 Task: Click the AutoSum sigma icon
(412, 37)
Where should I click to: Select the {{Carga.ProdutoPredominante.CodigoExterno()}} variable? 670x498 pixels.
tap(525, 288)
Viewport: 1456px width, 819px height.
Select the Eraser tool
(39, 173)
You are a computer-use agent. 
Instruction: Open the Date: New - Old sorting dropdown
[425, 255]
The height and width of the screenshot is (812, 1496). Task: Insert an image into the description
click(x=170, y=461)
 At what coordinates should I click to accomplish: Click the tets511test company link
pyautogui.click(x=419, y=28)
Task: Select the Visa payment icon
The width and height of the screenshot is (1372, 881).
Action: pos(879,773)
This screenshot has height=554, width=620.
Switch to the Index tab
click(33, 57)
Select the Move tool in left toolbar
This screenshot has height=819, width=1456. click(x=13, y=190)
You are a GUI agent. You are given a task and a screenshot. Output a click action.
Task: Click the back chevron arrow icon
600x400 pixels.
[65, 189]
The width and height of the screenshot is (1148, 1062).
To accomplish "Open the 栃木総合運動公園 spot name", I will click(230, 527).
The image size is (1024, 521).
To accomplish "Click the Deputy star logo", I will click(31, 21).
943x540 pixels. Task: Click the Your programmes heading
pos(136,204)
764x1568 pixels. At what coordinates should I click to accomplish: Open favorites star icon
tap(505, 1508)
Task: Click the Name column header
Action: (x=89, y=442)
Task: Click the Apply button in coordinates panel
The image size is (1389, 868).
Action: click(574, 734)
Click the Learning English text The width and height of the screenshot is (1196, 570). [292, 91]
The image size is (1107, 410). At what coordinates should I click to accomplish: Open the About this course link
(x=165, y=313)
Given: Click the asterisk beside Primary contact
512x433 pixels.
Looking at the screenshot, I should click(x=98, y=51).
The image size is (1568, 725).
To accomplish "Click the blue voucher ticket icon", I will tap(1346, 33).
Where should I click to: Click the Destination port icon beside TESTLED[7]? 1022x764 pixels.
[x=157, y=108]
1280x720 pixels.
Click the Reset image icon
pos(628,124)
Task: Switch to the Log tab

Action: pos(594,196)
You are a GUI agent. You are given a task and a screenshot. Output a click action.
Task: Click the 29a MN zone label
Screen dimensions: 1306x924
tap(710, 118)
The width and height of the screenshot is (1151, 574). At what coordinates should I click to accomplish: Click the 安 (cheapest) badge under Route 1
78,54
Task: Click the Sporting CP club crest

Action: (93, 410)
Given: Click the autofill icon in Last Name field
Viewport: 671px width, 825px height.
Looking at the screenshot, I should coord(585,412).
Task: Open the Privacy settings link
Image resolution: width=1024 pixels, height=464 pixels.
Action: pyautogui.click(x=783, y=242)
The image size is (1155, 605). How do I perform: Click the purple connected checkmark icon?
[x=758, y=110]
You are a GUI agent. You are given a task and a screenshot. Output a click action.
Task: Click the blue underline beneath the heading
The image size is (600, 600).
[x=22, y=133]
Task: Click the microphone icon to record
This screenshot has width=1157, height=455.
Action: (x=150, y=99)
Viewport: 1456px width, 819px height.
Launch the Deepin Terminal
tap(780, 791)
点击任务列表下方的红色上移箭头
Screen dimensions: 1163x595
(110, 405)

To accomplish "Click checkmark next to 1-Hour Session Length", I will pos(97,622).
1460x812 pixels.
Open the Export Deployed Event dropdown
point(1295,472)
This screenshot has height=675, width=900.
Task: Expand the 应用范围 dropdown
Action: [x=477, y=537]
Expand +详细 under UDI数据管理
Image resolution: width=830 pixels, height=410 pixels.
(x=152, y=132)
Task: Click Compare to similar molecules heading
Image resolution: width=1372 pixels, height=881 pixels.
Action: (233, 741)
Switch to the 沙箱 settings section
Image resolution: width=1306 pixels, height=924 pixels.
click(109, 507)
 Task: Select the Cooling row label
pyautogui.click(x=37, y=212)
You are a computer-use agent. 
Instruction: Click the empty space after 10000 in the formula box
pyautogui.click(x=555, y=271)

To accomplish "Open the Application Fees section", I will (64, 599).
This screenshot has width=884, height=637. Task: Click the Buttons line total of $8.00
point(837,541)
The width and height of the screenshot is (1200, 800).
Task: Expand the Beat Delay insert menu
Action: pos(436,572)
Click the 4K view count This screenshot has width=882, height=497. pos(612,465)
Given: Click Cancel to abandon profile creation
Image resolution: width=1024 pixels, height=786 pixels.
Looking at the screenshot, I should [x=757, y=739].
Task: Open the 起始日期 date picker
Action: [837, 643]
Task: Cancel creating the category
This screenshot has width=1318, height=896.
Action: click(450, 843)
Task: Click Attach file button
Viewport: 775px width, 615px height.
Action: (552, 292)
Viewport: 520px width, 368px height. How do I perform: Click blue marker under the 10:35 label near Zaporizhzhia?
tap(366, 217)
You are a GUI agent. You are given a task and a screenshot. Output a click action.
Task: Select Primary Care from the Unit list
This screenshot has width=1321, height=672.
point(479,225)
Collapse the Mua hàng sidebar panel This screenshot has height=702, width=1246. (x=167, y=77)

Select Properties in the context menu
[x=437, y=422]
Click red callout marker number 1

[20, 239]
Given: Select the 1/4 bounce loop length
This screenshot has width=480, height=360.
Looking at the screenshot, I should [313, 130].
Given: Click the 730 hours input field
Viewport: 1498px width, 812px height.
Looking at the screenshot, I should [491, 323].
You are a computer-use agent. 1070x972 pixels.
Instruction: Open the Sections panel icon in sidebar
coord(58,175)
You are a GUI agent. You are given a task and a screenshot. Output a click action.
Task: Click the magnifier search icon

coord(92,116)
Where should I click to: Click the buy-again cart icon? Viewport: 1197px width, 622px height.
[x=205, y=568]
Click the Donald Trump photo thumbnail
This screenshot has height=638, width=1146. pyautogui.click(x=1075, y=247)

# # # # # # #

> **Problem details**
Lay out every line of the records above as a numbered list, leaving out the blank lines.

> **Task answer**
1.  Task: Click the AutoSum sigma icon
2. (412, 37)
3. Where should I click to: Select the {{Carga.ProdutoPredominante.CodigoExterno()}} variable? 670x498 pixels.
4. tap(525, 288)
5. Viewport: 1456px width, 819px height.
6. Select the Eraser tool
7. (39, 173)
8. You are a computer-use agent. 
9. Instruction: Open the Date: New - Old sorting dropdown
10. [425, 255]
11. The height and width of the screenshot is (812, 1496). Task: Insert an image into the description
12. click(x=170, y=461)
13.  At what coordinates should I click to accomplish: Click the tets511test company link
14. pyautogui.click(x=419, y=28)
15. Task: Select the Visa payment icon
16. The width and height of the screenshot is (1372, 881).
17. Action: pos(879,773)
18. This screenshot has height=554, width=620.
19. Switch to the Index tab
20. click(33, 57)
21. Select the Move tool in left toolbar
22. This screenshot has height=819, width=1456. click(x=13, y=190)
23. You are a GUI agent. You are given a task and a screenshot. Output a click action.
24. Task: Click the back chevron arrow icon
25. 600x400 pixels.
26. [65, 189]
27. The width and height of the screenshot is (1148, 1062).
28. To accomplish "Open the 栃木総合運動公園 spot name", I will click(230, 527).
29. The image size is (1024, 521).
30. To accomplish "Click the Deputy star logo", I will click(31, 21).
31. 943x540 pixels. Task: Click the Your programmes heading
32. pos(136,204)
33. 764x1568 pixels. At what coordinates should I click to accomplish: Open favorites star icon
34. tap(505, 1508)
35. Task: Click the Name column header
36. Action: (x=89, y=442)
37. Task: Click the Apply button in coordinates panel
38. The image size is (1389, 868).
39. Action: click(574, 734)
40. Click the Learning English text The width and height of the screenshot is (1196, 570). [292, 91]
41. The image size is (1107, 410). At what coordinates should I click to accomplish: Open the About this course link
42. (x=165, y=313)
43. Given: Click the asterisk beside Primary contact
44. 512x433 pixels.
45. Looking at the screenshot, I should click(x=98, y=51).
46. The image size is (1568, 725).
47. To accomplish "Click the blue voucher ticket icon", I will tap(1346, 33).
48. Where should I click to: Click the Destination port icon beside TESTLED[7]? 1022x764 pixels.
49. [x=157, y=108]
50. 1280x720 pixels.
51. Click the Reset image icon
52. pos(628,124)
53. Task: Switch to the Log tab
54. Action: pos(594,196)
55. You are a GUI agent. You are given a task and a screenshot. Output a click action.
56. Task: Click the 29a MN zone label
57. Screen dimensions: 1306x924
58. tap(710, 118)
59. The width and height of the screenshot is (1151, 574). At what coordinates should I click to accomplish: Click the 安 (cheapest) badge under Route 1
60. 78,54
61. Task: Click the Sporting CP club crest
62. Action: (93, 410)
63. Given: Click the autofill icon in Last Name field
64. Viewport: 671px width, 825px height.
65. Looking at the screenshot, I should coord(585,412).
66. Task: Open the Privacy settings link
67. Image resolution: width=1024 pixels, height=464 pixels.
68. Action: pyautogui.click(x=783, y=242)
69. The image size is (1155, 605). How do I perform: Click the purple connected checkmark icon?
70. [x=758, y=110]
71. You are a GUI agent. You are given a task and a screenshot. Output a click action.
72. Task: Click the blue underline beneath the heading
73. The image size is (600, 600).
74. [x=22, y=133]
75. Task: Click the microphone icon to record
76. This screenshot has width=1157, height=455.
77. Action: (x=150, y=99)
78. Viewport: 1456px width, 819px height.
79. Launch the Deepin Terminal
80. tap(780, 791)
81. 点击任务列表下方的红色上移箭头
82. Screen dimensions: 1163x595
83. (110, 405)
84. To accomplish "Click checkmark next to 1-Hour Session Length", I will pos(97,622).
85. 1460x812 pixels.
86. Open the Export Deployed Event dropdown
87. point(1295,472)
88. This screenshot has height=675, width=900.
89. Task: Expand the 应用范围 dropdown
90. Action: [x=477, y=537]
91. Expand +详细 under UDI数据管理
92. Image resolution: width=830 pixels, height=410 pixels.
93. (x=152, y=132)
94. Task: Click Compare to similar molecules heading
95. Image resolution: width=1372 pixels, height=881 pixels.
96. Action: (233, 741)
97. Switch to the 沙箱 settings section
98. Image resolution: width=1306 pixels, height=924 pixels.
99. click(109, 507)
100.  Task: Select the Cooling row label
101. pyautogui.click(x=37, y=212)
102. You are a computer-use agent. 
103. Instruction: Click the empty space after 10000 in the formula box
104. pyautogui.click(x=555, y=271)
105. To accomplish "Open the Application Fees section", I will (64, 599).
106. This screenshot has width=884, height=637. Task: Click the Buttons line total of $8.00
107. point(837,541)
108. The width and height of the screenshot is (1200, 800).
109. Task: Expand the Beat Delay insert menu
110. Action: pos(436,572)
111. Click the 4K view count This screenshot has width=882, height=497. pos(612,465)
112. Given: Click Cancel to abandon profile creation
113. Image resolution: width=1024 pixels, height=786 pixels.
114. Looking at the screenshot, I should [x=757, y=739].
115. Task: Open the 起始日期 date picker
116. Action: [837, 643]
117. Task: Cancel creating the category
118. This screenshot has width=1318, height=896.
119. Action: click(450, 843)
120. Task: Click Attach file button
121. Viewport: 775px width, 615px height.
122. Action: (552, 292)
123. Viewport: 520px width, 368px height. How do I perform: Click blue marker under the 10:35 label near Zaporizhzhia?
124. tap(366, 217)
125. You are a GUI agent. You are given a task and a screenshot. Output a click action.
126. Task: Select Primary Care from the Unit list
127. This screenshot has width=1321, height=672.
128. point(479,225)
129. Collapse the Mua hàng sidebar panel This screenshot has height=702, width=1246. (x=167, y=77)
130. Select Properties in the context menu
131. [x=437, y=422]
132. Click red callout marker number 1
133. [20, 239]
134. Given: Select the 1/4 bounce loop length
135. This screenshot has width=480, height=360.
136. Looking at the screenshot, I should [313, 130].
137. Given: Click the 730 hours input field
138. Viewport: 1498px width, 812px height.
139. Looking at the screenshot, I should [491, 323].
140. You are a computer-use agent. 1070x972 pixels.
141. Instruction: Open the Sections panel icon in sidebar
142. coord(58,175)
143. You are a GUI agent. You are given a task and a screenshot. Output a click action.
144. Task: Click the magnifier search icon
145. coord(92,116)
146. Where should I click to: Click the buy-again cart icon? Viewport: 1197px width, 622px height.
147. [x=205, y=568]
148. Click the Donald Trump photo thumbnail
149. This screenshot has height=638, width=1146. pyautogui.click(x=1075, y=247)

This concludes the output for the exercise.